:: ABOUT THIS TASK ::
Data follows below. Repeat exactly the lines between the line holding "Viewport: 1092px width, 1110px" and the line holding "Image resolution: width=724", inclusive, and nothing more; drop pictures.

:: RECORDS FOR THIS TASK ::

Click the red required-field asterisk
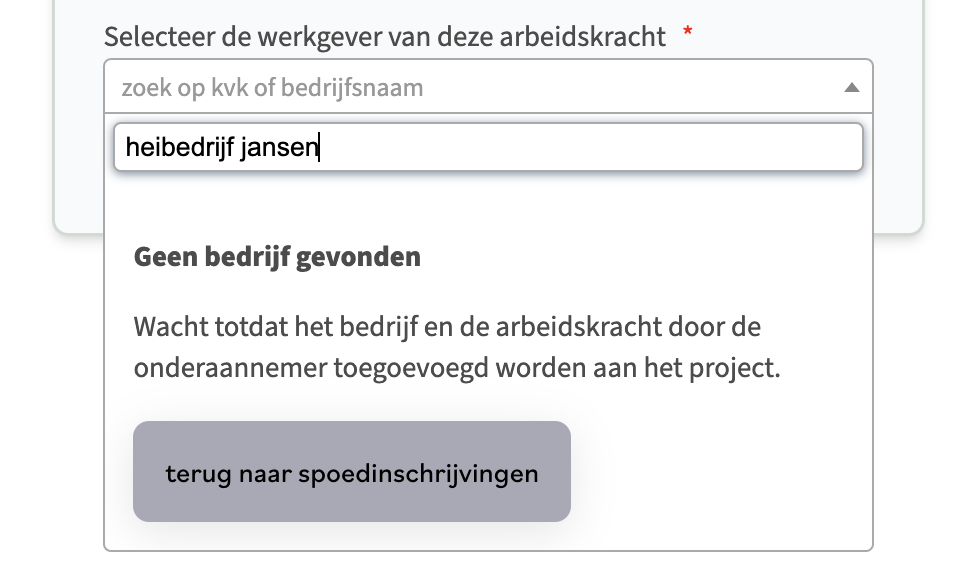 pos(688,31)
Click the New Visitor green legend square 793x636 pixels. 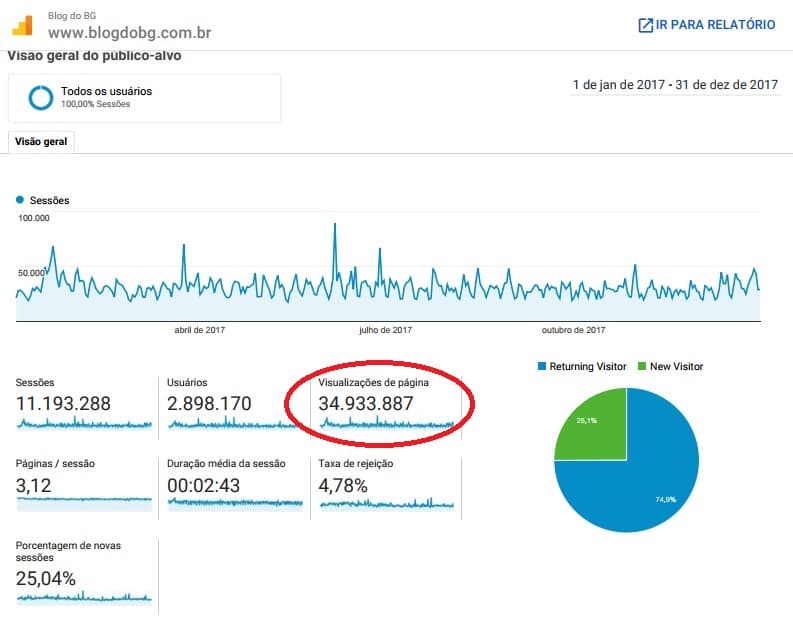(642, 366)
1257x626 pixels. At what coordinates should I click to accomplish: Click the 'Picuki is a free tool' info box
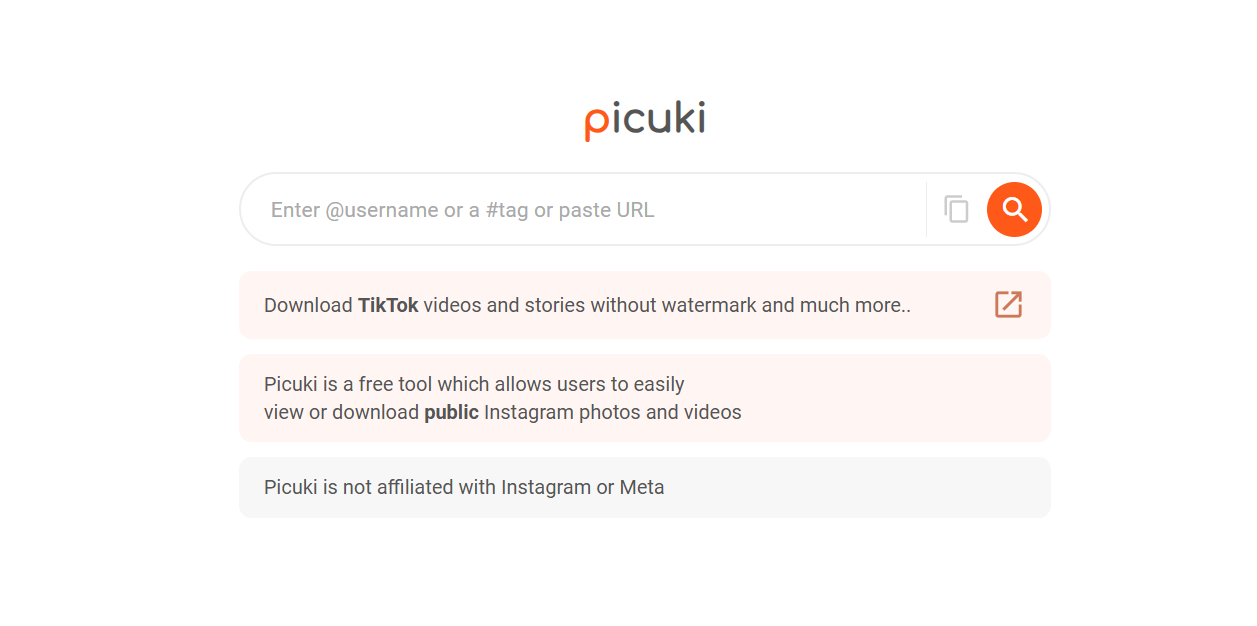[645, 398]
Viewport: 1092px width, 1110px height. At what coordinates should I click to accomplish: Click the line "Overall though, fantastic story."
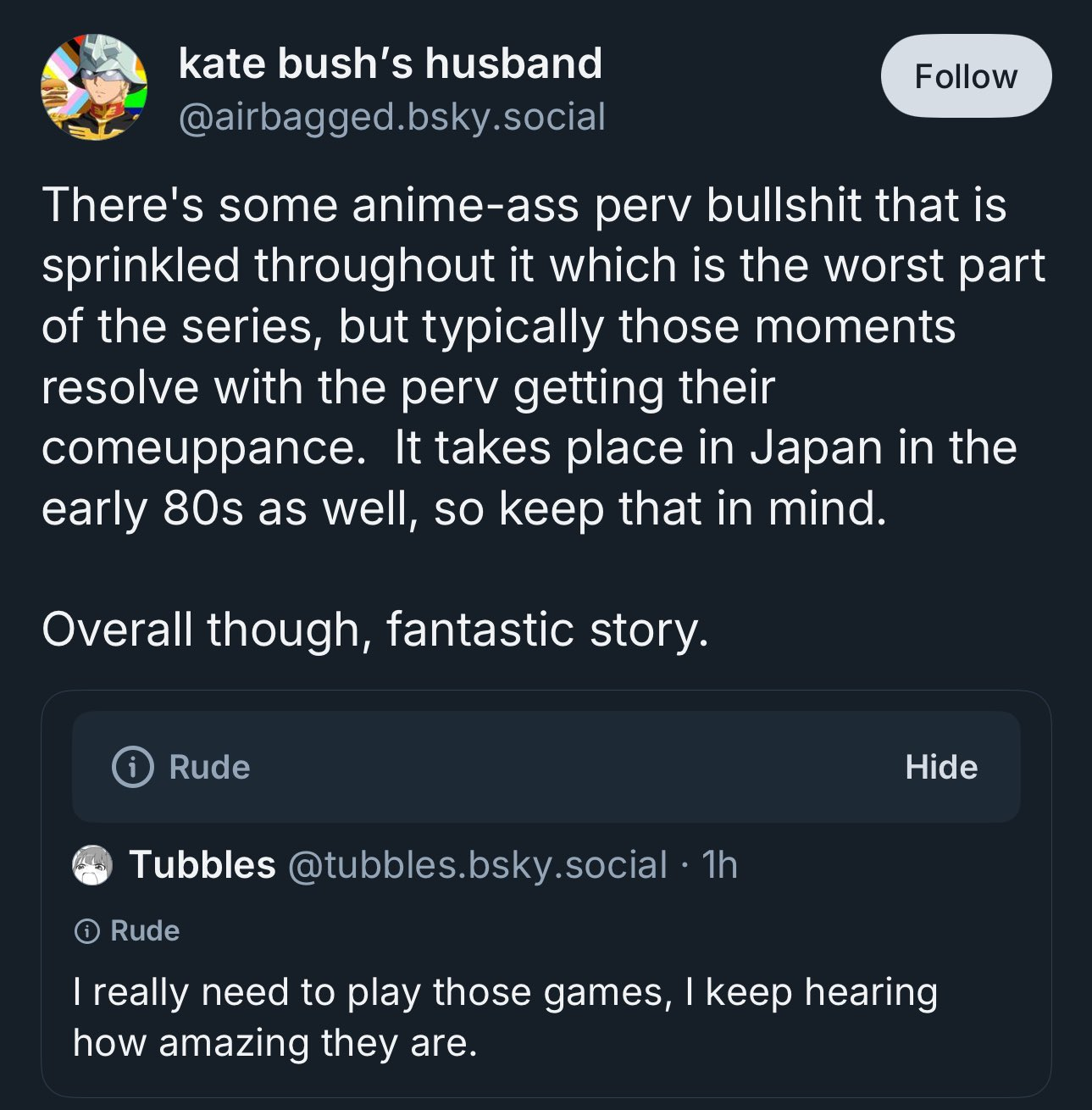pyautogui.click(x=374, y=630)
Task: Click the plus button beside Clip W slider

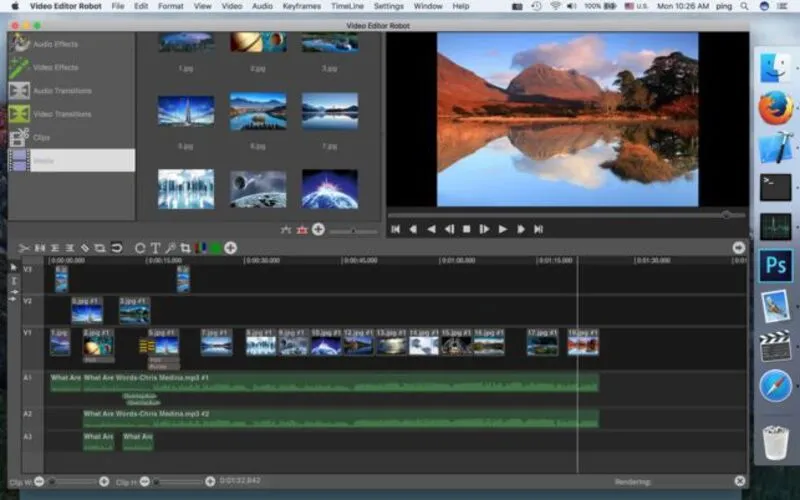Action: [x=104, y=481]
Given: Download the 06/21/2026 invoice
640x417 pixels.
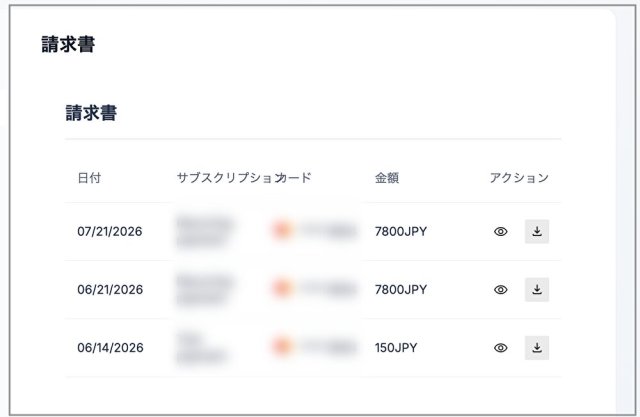Looking at the screenshot, I should (537, 290).
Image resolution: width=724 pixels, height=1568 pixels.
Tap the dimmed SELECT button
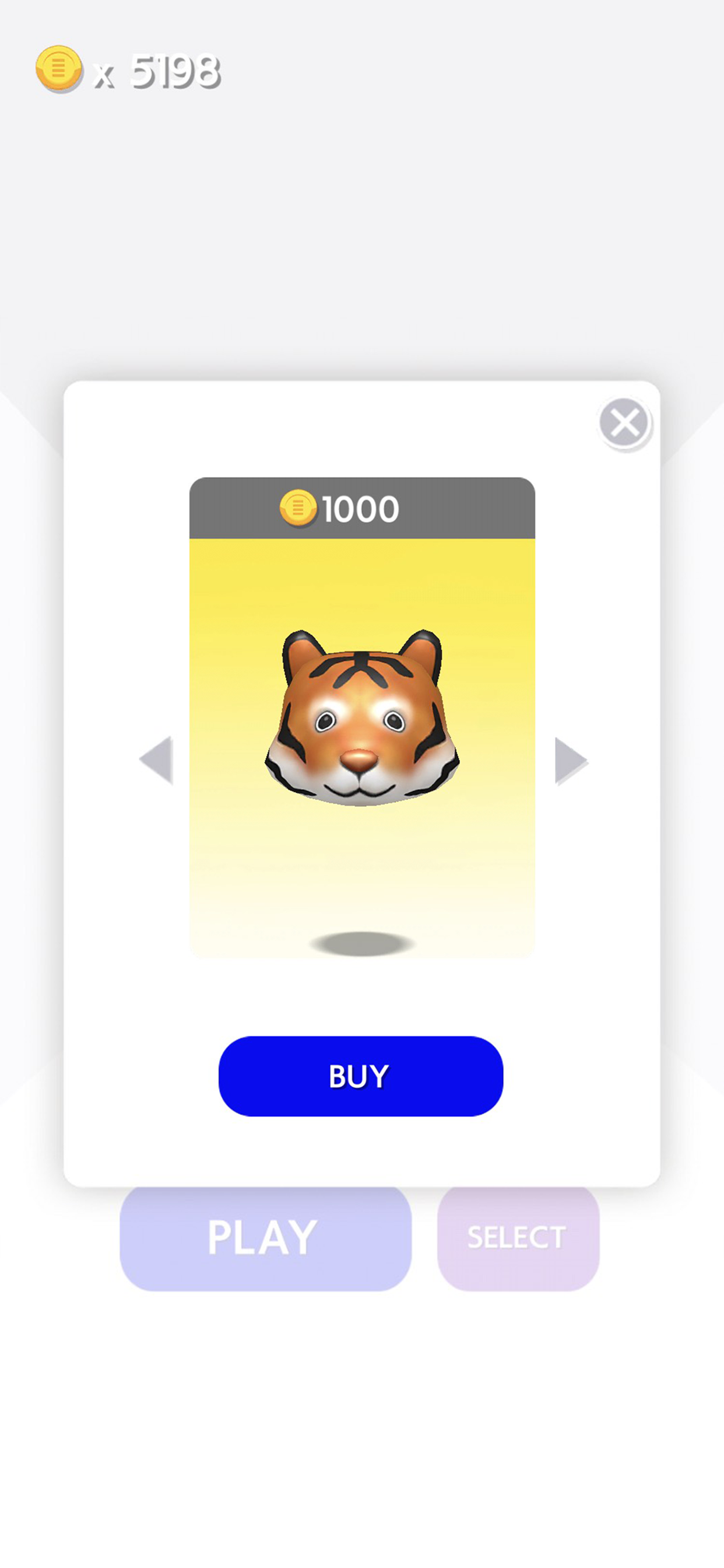(x=518, y=1237)
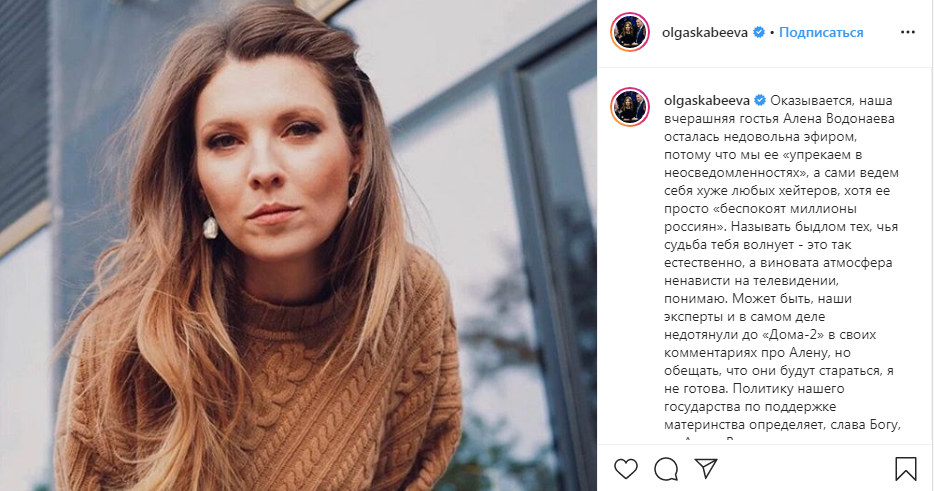Share the post with the paper plane icon
The height and width of the screenshot is (491, 934).
tap(706, 468)
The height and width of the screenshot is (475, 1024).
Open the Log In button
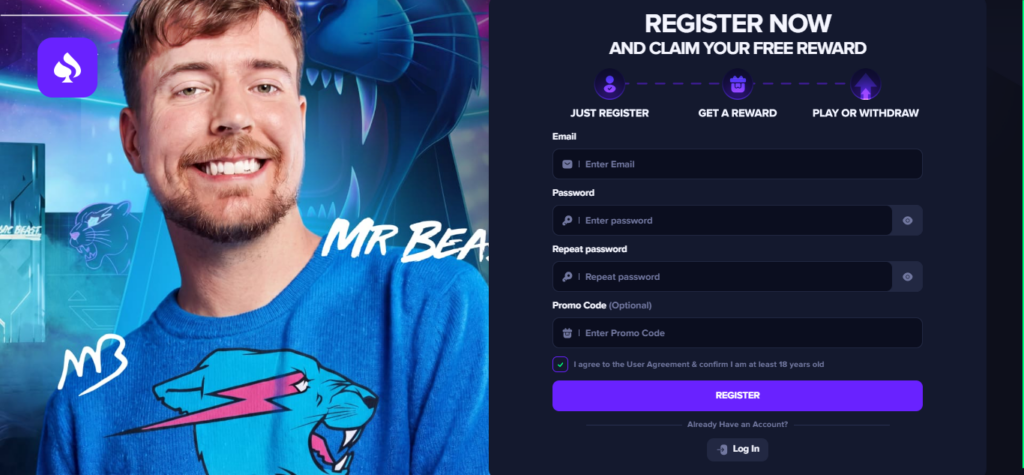737,449
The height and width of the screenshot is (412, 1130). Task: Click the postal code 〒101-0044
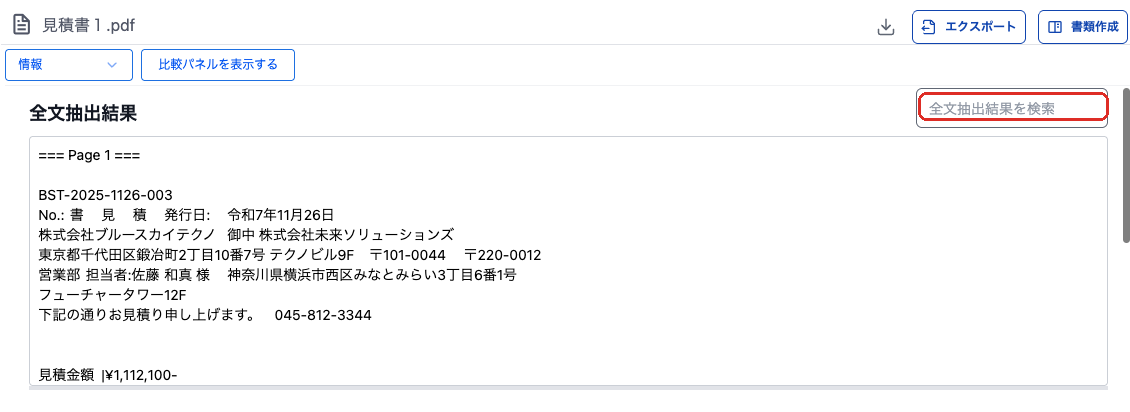coord(408,255)
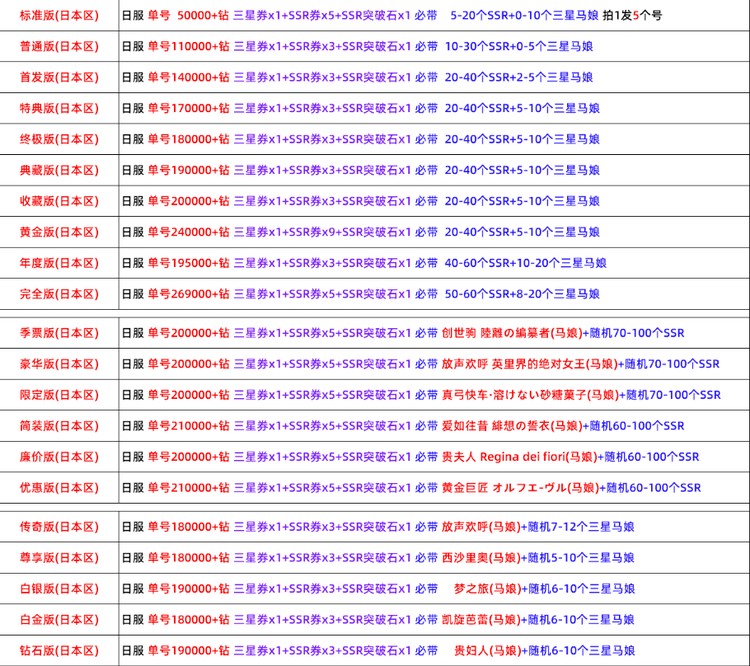Click the 普通版(日本区) label cell
The width and height of the screenshot is (750, 666).
[x=59, y=47]
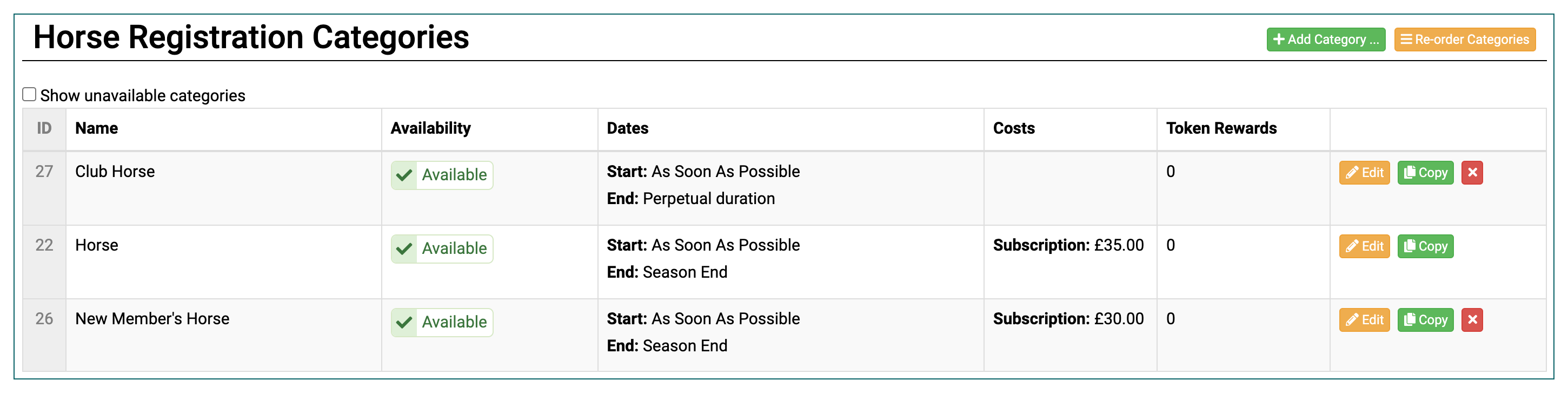This screenshot has height=393, width=1568.
Task: Copy the Horse category row
Action: tap(1425, 246)
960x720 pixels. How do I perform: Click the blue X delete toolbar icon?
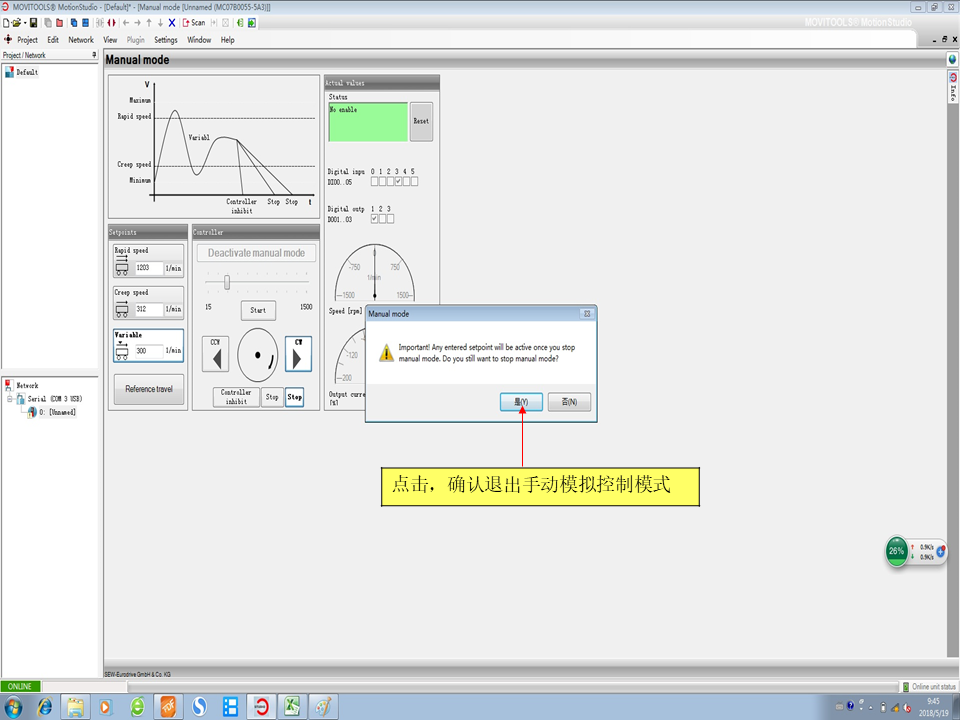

:: REPLY TO THE EXERCISE ::
Viewport: 1092px width, 1110px height. At what coordinates should I click to accomplish: Click the line "Overall though, fantastic story."
pyautogui.click(x=374, y=630)
Task: Click the plus button beside Clip W slider

Action: [x=104, y=481]
Given: Download the 06/21/2026 invoice
640x417 pixels.
Looking at the screenshot, I should (537, 290).
Image resolution: width=724 pixels, height=1568 pixels.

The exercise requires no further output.